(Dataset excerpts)

::::::::

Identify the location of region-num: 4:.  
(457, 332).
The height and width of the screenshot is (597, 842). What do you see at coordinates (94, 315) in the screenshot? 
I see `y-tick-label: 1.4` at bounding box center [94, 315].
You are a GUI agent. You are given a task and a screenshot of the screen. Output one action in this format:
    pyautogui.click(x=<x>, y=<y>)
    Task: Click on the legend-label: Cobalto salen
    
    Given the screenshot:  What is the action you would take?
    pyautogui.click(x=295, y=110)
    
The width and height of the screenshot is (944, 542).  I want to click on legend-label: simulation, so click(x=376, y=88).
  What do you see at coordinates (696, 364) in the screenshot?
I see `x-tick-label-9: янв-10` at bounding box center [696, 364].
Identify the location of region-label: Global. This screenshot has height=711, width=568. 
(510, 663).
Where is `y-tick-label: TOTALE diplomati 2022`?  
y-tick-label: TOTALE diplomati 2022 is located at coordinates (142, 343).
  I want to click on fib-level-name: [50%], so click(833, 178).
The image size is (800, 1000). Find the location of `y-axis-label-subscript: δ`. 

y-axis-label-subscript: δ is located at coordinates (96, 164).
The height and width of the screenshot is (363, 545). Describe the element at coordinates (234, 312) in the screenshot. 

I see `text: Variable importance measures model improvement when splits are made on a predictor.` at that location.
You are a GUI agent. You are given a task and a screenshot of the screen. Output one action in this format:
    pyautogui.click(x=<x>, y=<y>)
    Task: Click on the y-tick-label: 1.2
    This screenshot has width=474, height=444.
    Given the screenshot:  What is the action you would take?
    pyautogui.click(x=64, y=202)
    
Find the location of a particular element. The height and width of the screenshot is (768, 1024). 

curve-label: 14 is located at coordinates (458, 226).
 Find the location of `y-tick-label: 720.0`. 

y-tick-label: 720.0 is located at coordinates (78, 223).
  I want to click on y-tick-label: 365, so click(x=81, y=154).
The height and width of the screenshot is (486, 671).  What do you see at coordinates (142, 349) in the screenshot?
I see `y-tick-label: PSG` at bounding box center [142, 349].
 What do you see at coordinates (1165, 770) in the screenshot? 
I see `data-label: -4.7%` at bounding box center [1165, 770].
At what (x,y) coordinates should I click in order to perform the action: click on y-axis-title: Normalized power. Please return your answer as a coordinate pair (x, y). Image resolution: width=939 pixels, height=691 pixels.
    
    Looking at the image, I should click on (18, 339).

::::::::

* [WHAT YOU HAVE TO DO]: Retype the items word for word, everything from the start down to the line containing "pyautogui.click(x=295, y=110)".

* [TASK RESPONSE]:
Identify the location of region-num: 4:.  
(457, 332).
The height and width of the screenshot is (597, 842). What do you see at coordinates (94, 315) in the screenshot? 
I see `y-tick-label: 1.4` at bounding box center [94, 315].
You are a GUI agent. You are given a task and a screenshot of the screen. Output one action in this format:
    pyautogui.click(x=<x>, y=<y>)
    Task: Click on the legend-label: Cobalto salen
    
    Given the screenshot:  What is the action you would take?
    pyautogui.click(x=295, y=110)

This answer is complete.